Kebersihan pengolahan bahan juga perlu diperhatikan, (Iklima 2017)
Penelitian di Kota Semarang bahkan menunjukkan rata-rata frekuensi jajan
anak sekolah dasar antara 2 – 3 kali setiap hari yang terkait dengan rendahnya
pengawasan pihak sekolah dan uang saku yang besar. Kandungan energi makanan
jajanan per porsi yang beredar di sekolah dasar Kota Batu pada umumnya lebih
rendah dari nilai yang dipersyaratkan untuk makanan tambahan anak sekolah (300
Kkal). Namun, sebagian kecil jajanan mendekati persyaratan gizi tersebut meliputi
pangsit (5 biji), weci, roti goreng, dan donat. Untuk mendapatkan jumlah energi yang
mendekati standar, diperlukan lebih dari satu porsi saji. Hal tersebut sulit dilakukan
karena porsi yang besar membuat anak tidak mampu menghabiskannya. Selain itu,
harga dua porsi makanan dari jenis yang sama atau berbeda mungkin tidak terjangkau,
mengingat uang saku siswa yang rendah. Banyak siswa yang membawa bekal
(64,2%) dapat meminimalkan kekurangan asupan gizi dari makanan jajanan. Bekal
yang dibawa siswa berupa nasi dan mi dengan lauk. Kebiasaan membawa bekal
sangat membantu menurunkan masalah kekurangan asupan gizi selama siswa berada
di sekolah.
Kebiasaan sarapan juga dapat mempengaruhi status gizi anak di samping
kebiasaan jajan. Pengaruh sarapan terhadap status gizi yaitu melalui pemenuhan
kebutuhan zat gizi karena sarapan dapat memberikan sumbangan zat gizi per harinya.
Anak yang tidak sarapan akan berisiko mengalami defi siensi zat gizi.
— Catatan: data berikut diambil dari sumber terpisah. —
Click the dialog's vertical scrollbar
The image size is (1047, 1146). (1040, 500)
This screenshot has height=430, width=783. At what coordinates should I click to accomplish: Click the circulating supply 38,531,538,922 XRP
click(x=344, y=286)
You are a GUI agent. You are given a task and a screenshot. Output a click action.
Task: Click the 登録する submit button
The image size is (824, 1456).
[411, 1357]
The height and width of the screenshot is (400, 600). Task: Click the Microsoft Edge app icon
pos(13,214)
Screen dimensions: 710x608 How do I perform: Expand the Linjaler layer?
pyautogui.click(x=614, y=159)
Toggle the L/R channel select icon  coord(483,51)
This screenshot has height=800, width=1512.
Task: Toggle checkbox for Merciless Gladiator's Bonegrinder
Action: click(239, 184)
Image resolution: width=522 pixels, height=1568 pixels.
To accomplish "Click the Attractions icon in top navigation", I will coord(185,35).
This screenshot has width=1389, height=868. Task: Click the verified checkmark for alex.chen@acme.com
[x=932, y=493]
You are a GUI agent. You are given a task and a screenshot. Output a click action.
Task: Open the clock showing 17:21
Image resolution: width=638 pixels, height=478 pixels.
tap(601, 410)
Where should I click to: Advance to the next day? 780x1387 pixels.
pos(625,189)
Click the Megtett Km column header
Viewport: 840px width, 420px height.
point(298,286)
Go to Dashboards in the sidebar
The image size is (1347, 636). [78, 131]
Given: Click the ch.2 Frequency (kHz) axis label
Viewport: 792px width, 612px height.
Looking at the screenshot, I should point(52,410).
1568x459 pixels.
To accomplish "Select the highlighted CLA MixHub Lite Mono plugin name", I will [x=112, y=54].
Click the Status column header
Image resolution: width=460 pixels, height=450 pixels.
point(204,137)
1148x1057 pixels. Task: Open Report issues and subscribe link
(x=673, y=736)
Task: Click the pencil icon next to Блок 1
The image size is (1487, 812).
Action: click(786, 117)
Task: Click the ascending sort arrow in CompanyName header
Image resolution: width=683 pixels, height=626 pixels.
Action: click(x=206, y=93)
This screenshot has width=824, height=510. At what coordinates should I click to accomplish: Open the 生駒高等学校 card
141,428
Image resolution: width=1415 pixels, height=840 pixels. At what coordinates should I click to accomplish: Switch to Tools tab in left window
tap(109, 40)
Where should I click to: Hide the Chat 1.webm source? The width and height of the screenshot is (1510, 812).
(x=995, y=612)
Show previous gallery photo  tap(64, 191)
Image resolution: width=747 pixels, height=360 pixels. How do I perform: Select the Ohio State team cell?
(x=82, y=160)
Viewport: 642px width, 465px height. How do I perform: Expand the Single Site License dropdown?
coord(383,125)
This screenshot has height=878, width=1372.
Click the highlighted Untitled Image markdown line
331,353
Jika hal ini
berlangsung lama akan berpengaruh terhadap status gizinya. Sarapan yang baik akan
memberikan sumbangan energi sebanyak 20%. Status gizi yang baik atau optimal
akan tercapai apabila tubuh memperoleh cukup zat gizi yang digunakan secara efi
sien, sehingga memungkinkan pertumbuhan fi sik, pertumbuhan otak, kemampuan
kerja otak. Seorang anak yang sehat dan normal akan tumbuh sesuai dengan potensi
genetik yang dimilikinya, tetapi pertumbuhan ini juga akan dipengaruhi oleh asupan
gizi yang dikonsumsi dalam bentuk makanan. Cadangan energi yang rendah dan
tinggi lemak akan berdampak pada penurunan produktivitas dan prestasi belajar pada
anak sekolah sebagai akibat kekurangan dan kelebihan zat gizi. Kekurangan atau
kelebihan zat gizi akan mempengaruhi status gizi anak.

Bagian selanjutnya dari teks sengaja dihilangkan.